Chemotherapie im engeren Sinn bezeichnet die Gabe von bestimmten Medikamenten, sogenannten Zytostatika. Sie heißen so, weil sie das Zellwachstum zum Stillstand bringen. Die meisten Zytostatika sind „nicht wirklich“ krebsspezifisch wirksam, wie es der Krebsinformationsdienst des Deutschen Krebsforschungszentrums formuliert. Daher werden auch gesunde Zellen unter der Chemotherapie angegriffen. Das ist einer der Gründe für die zahlreichen, sehr unterschiedlichen Nebenwirkungen.

Neben Haarausfall gehört das ANE-Syndrom zu den früher unvermeidlichen Begleiterscheinungen der Chemotherapie. ANE ist das Akronym für die drei Symptome Anorexie (Appetitlosigkeit), Nausea (Übelkeit) und Emesis (Erbrechen). Das ANE-Syndrom ist für die Patienten extrem belastend, denn es schwächt den Körper und führt zu unerwünschter Gewichtsabnahme. Seit einigen Jahren gibt es gezielte Medikamente, die diese Beschwerden gar nicht oder nur in abgemilderter Form aufkommen lassen. Sie werden bereits vor Beginn der Chemo zur Vorbeugung gegeben und wirken zuverlässig. „Damit ist das ANE-Syndrom viel besser beherrschbar“, berichtet Professor Bernhard Wörmann, medizinischer Leiter der Deutschen Gesellschaft für Hämatologie und Medizinische Onkologie (DGHO).

Patientenwunsch wird berücksichtigt

Professor Wörmann, der neben seiner Tätigkeit für die DGHO auch als Arzt an der Berliner Charité arbeitet, weiß aus seiner jahrzehntelangen Erfahrung die Fortschritte in der Krebstherapie zu schätzen. „Heute stehen uns rund 140 in Deutschland zugelassene Tumormedikamente zur Verfügung“, erläutert der Onkologe. Darunter seien gleich wirksame Medikamente mit einem jeweils verschiedenen Nebenwirkungsspektrum. Daraus ergeben sich Auswahlmöglichkeiten, das heißt die Zytostatika-Zubereitungen können nicht nur an die unterschiedlichen medizinischen Erfordernisse, sondern auch an die individuellen Bedürfnisse und Wünsche des Patienten angepasst werden.
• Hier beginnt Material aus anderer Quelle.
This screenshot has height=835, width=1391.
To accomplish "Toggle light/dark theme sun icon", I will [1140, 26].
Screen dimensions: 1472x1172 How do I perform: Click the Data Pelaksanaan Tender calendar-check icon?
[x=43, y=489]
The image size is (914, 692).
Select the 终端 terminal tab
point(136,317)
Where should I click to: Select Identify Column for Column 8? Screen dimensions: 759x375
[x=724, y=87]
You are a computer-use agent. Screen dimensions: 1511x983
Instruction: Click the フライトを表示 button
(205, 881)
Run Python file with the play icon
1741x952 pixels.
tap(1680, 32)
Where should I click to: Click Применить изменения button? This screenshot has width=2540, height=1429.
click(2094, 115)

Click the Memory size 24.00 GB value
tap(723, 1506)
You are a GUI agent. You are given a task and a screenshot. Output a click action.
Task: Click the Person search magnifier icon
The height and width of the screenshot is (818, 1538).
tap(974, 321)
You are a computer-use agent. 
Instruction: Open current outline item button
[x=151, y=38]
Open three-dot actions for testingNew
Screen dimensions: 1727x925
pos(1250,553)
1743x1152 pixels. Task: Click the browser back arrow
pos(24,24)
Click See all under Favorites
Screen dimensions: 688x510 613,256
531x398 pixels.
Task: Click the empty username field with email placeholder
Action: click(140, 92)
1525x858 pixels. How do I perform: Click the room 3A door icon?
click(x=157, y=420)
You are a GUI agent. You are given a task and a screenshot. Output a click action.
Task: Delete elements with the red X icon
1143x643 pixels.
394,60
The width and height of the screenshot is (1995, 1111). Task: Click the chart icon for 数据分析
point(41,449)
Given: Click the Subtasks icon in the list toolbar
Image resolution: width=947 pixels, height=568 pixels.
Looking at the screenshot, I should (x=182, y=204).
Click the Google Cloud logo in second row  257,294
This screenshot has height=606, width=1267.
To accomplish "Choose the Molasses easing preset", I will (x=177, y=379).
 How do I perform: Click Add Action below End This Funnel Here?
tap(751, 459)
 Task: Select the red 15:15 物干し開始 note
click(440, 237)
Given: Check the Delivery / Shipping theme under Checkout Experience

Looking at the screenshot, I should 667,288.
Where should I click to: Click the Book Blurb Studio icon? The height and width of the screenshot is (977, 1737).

Wenn zum Beispiel eine Frau aus beruflichen Gründen keinen Haarausfall tolerieren kann, besteht in einigen Fällen die Möglichkeit, auf eine Zytostatika-Mischung mit einem geringen Haarausfallrisiko zurückzugreifen.

Manchmal muss gar nicht der Wirkstoff ausgetauscht, sondern nur die Art der Verabreichung gewechselt werden, um bestimmte unerwünschte Nebenwirkungen auszuschließen, erklärt Professor Wörmann am Beispiel von 5-FU. Dieses Zytostatikum wird bei Dickdarmkrebs eingesetzt. Man kann es als Infusion geben oder in Tablettenform, was für manche Patienten bequemer ist, da sie die Therapie dann zu Hause machen können. Wird 5-FU aber oral verabreicht, tritt in vielen Fällen das sogenannte Hand-Fuß-Syndrom auf, das sind schmerzhafte Rötungen an Handflächen und Fußsohlen.

Vor der Chemotherapie-Planung werden alle diese Faktoren mit dem Patienten erörtert, sodass er mitentscheiden kann und nicht unvorbereitet in die Behandlung geht.